2. The HEP system of claim 1 , wherein the transformer comprises a dual primary winding delta-delta-wye three-phase transformer.
3. The HEP system of claim 2 , further comprising a first line filter module connected between the first HEP inverter module and the transformer, and a second line filter module connected between the second HEP inverter module and the transformer, each of the first line filter module and the second line filter module configured to reduce harmonic content on an output of the first HEP inverter module and an output of the second HEP inverter module, respectively.
4. The HEP system of claim 3 , further comprising a control system in communication with the first HEP inverter module and the second HEP inverter module, the control system configured to synchronize the second HEP inverter module to the first HEP inverter module using phase lock loop.
5. The HEP system of claim 4 , wherein the control system includes a first HEP inverter controller in communication with the first HEP inverter module, a second HEP inverter controller in communication with the second HEP inverter module and the first HEP inverter controller, and a locomotive control computer (LCC) in communication with the first HEP inverter controller and the second HEP inverter controller.
6. The HEP system of claim 5 , wherein the control system may be configured to implement sine-triangle pulse width modulation (PWM) with a third order harmonic injection when controlling the first HEP inverter module and the second HEP inverter module.
7. The HEP system of claim 6 , wherein the control system is configured to interleave carrier waveforms on the first HEP inverter module and the second HEP inverter module, and implement a carrier phase shift of 180 degrees.
8. The HEP system of claim 7 , further comprising an auxiliary power locomotive (APL) inverter module configured to back up the first HEP inverter module in a back-up mode.
9. The HEP system of claim 8 , further comprising a traction inverter module configured to back up the second HEP inverter module in the back-up mode.
10. The HEP system of claim 9 , further comprising an operator interface in communication with the control system, the operator interface configured to receive input from and output data to an operator of the locomotive, the control system configured to send a signal to the operator interface to notify the operator when one of the first HEP inverter module and the second HEP inverter module fails.

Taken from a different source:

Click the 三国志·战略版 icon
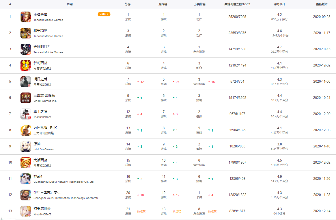[x=26, y=98]
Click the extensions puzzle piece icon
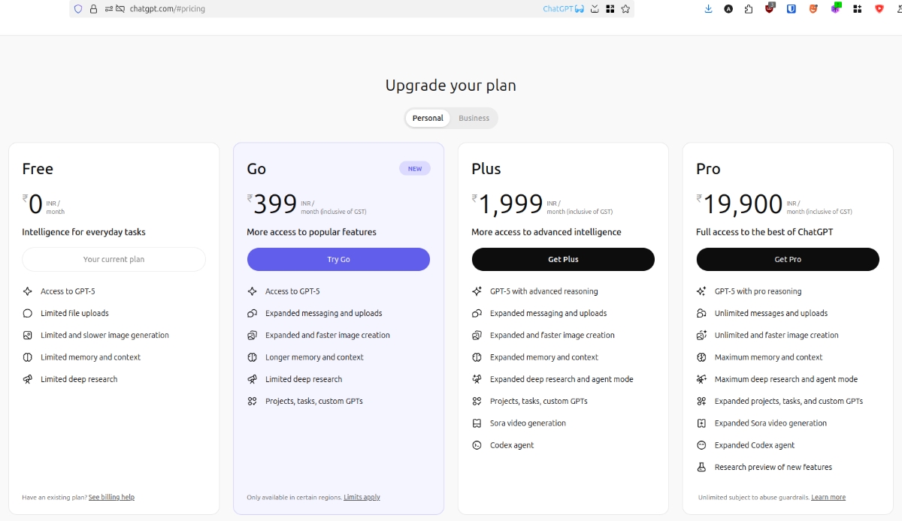The image size is (902, 521). tap(749, 8)
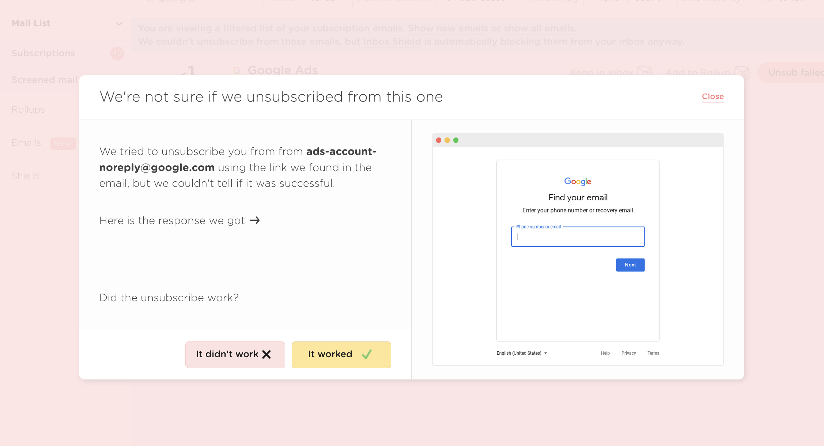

11. The HEP system of claim 10 , wherein the operator interface includes a switch configured to receive input from the operator to operate in the back-up mode, and send a corresponding signal to the control system to enter into the back-up mode.
12. A locomotive, comprising:
a power source;
a fraction system operatively connected to the power source and configured to move the locomotive;
an auxiliary power locomotive (APL) system operatively connected to the power source and configured to provide power to auxiliary loads of the locomotive; and
a head end power (HEP) system operatively connected to the power source and configured to provide power through a HEP bus to passenger cars of the locomotive, the HEP system including:
a transformer including a first primary winding and a second primary winding, the transformer configured to transfer power to the HEP bus;
a first HEP inverter module operatively connected between a direct current (DC) link and the first primary winding of the transformer; and
a second HEP inverter module operatively connected between the DC link and the second primary winding of the transformer, the second HEP inverter module in parallel with the first HEP inverter module, the first HEP inverter module and the second HEP inverter module configured to convert power from the DC link into an alternating current (AC) for the HEP bus.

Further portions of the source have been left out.